Monday, January 05, 2009

Book/Magazine Review: Postscripts #17

Every Monday, I'll be doing spoiler-free, bite-sized book/magazine reviews.

A good chunk of the stories in this issue of Postscripts were surprisingly... light. Now I don't mean that as a euphemism for horrible reading. In fact, they were quite enjoyable and well-written. No, what I mean by light is that with each issue of Postscripts, I expect to to be skewered, disemboweled, and occasionally lobotomized. Instead, I was entertained by Jeff Vandermeer's "Why the Vulture is Bald", laughed at Rhys Hughes's "The Gala of Implausible Songs", and found Douglas Smith's "Doorways" to be predictable but fun. Now I don't know whether this is because majority of the contributors conspired to submit something that's a definite change of pace ("we don't want to give our readers a heart attack over Christmas as the doctors will be off-duty) or because this is the holiday issue but it certainly was a surprise.

That's not to say this issue was devoid of "serious" stories. Around half were going for the jugular instead of the funny bone. Having said that, I'm sure you wouldn't be surprised by my biased highlights. "The Camping Wainwrights" by Ian R. Macleod actually would have been more effective you don't read the author's pre-story notes but it's nonetheless one of the most striking pieces in the magazine. The author wins us over through the tried and tested skill of characterization and details that add verisimilitude to the story. Macleod prepares the reader for the inevitable knock-out punch at the same time throwing a jab or two when you least expect it.

"Enquete Incisive" by Tara Kolden was compelling all throughout and very much mesmerizes the reader into the mystery. We have, after all, an investigator with a distinct personality and his encounters with the various characters sound convincing and not forced. The story was easy to get into and simply put, Kolden leaves enough clues for the readers to enjoy the puzzle.

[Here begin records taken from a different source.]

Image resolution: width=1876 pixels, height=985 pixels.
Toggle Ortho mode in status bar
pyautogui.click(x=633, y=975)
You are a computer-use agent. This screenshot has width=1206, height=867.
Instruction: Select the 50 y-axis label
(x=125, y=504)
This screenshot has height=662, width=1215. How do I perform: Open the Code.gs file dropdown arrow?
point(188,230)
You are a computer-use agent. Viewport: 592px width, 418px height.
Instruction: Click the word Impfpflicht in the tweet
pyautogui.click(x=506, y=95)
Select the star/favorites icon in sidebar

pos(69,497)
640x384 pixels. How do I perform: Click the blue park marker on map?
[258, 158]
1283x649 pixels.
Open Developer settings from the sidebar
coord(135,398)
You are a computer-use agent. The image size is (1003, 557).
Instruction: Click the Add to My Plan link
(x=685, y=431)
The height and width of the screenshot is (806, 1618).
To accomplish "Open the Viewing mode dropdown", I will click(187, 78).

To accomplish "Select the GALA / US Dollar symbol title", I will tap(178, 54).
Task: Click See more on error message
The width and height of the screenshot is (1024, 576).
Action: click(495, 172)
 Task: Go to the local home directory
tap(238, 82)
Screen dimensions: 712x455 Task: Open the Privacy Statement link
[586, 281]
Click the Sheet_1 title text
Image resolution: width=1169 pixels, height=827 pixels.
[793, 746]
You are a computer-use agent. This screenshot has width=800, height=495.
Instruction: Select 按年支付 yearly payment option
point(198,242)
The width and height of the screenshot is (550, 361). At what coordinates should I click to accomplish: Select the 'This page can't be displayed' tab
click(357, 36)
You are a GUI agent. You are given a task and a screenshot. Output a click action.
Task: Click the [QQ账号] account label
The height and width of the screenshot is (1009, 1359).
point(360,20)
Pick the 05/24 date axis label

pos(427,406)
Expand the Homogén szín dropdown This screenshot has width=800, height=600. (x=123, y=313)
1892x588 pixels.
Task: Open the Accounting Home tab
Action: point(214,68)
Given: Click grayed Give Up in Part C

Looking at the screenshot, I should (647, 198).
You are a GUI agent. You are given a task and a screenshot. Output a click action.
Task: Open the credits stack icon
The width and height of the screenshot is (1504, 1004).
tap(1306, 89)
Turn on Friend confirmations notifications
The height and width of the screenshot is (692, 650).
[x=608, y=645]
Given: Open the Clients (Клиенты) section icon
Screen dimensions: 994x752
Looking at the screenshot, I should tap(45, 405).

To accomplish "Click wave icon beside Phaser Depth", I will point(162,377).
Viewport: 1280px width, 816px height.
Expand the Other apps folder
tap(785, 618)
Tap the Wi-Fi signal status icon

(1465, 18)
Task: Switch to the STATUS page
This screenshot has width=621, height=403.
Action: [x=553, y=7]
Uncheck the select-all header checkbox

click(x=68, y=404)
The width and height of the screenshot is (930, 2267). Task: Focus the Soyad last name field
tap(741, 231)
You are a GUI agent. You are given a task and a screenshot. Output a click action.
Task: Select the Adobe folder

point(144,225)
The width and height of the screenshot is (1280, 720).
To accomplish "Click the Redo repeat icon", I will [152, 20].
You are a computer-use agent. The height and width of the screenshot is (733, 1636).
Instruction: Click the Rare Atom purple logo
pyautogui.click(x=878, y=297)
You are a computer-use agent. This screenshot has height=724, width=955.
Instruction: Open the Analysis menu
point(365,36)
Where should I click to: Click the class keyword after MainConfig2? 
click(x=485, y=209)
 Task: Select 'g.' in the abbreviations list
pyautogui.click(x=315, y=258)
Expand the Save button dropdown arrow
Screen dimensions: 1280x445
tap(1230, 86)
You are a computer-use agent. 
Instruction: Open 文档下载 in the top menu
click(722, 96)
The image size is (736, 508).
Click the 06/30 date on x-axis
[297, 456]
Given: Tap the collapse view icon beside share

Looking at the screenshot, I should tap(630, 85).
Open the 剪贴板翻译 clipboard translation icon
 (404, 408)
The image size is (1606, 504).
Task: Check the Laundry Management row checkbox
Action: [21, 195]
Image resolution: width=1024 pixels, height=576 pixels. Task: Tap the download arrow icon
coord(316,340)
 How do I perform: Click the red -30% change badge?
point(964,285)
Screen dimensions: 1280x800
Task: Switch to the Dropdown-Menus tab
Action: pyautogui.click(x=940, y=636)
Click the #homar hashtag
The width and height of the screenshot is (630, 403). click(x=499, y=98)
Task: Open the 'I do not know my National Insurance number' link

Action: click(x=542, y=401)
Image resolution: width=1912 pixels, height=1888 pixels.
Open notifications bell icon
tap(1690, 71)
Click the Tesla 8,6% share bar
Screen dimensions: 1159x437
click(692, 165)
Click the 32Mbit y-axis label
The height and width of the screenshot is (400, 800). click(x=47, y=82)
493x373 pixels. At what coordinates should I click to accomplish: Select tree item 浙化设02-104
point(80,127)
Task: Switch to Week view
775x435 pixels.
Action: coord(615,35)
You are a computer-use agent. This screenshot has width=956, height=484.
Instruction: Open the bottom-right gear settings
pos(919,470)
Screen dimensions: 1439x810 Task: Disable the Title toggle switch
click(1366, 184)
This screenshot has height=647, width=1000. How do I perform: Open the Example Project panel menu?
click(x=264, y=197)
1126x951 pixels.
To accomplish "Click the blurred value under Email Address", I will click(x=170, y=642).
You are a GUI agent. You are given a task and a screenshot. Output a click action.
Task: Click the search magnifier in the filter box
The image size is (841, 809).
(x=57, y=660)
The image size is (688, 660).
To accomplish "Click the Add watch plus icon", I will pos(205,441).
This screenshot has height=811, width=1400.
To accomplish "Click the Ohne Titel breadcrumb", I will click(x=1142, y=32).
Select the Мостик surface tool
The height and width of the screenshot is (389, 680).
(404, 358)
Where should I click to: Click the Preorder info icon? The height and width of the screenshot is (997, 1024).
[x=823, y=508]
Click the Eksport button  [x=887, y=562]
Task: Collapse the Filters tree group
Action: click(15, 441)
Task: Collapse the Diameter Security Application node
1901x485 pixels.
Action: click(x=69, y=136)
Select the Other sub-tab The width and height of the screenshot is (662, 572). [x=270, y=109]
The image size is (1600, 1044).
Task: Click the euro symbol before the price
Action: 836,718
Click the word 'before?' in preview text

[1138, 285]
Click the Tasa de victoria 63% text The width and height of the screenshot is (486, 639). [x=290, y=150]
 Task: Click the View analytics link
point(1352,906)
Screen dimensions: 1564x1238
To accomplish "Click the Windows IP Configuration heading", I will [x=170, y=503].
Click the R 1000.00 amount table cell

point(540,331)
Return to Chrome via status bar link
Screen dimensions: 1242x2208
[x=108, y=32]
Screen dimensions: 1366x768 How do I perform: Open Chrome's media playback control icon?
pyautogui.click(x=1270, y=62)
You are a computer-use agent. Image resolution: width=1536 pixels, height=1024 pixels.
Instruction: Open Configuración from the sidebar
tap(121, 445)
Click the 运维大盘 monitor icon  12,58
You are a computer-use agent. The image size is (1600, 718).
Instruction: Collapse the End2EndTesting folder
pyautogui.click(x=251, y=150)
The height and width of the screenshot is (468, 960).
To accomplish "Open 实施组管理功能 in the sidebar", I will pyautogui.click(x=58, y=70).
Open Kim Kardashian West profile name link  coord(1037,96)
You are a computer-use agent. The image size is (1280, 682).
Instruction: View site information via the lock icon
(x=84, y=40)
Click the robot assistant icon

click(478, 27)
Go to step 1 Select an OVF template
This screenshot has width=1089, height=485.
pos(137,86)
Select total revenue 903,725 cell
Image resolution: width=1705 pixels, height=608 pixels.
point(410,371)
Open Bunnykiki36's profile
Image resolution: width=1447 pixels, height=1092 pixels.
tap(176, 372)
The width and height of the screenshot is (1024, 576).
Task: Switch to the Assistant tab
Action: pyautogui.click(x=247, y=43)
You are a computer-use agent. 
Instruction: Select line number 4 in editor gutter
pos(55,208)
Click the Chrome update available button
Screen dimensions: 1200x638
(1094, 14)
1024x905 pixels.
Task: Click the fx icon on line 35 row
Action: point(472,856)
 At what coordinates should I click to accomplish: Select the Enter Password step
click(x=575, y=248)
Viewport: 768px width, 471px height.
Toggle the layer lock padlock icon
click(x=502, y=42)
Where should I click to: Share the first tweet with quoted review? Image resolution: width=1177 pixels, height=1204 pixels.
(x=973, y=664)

Occasionally, one picks a story because it's a guilty pleasure and "The Plot" by Justin Cartaginese is such a piece. This is comedic meta-fiction (or post-modern if you prefer) and much of it is carried through dialogue. I'll give it props for being quirky as it appeals to my writer sensibilities.

Aside from those assessments, Postscripts #17 was a respectable issue. I appreciated all the stories, not a bad one in this set, although as I mentioned before, around half the stories aren't heavy-weights but rather selections that fit the festive mood. Definitely more Santa Claus than Cthulhu.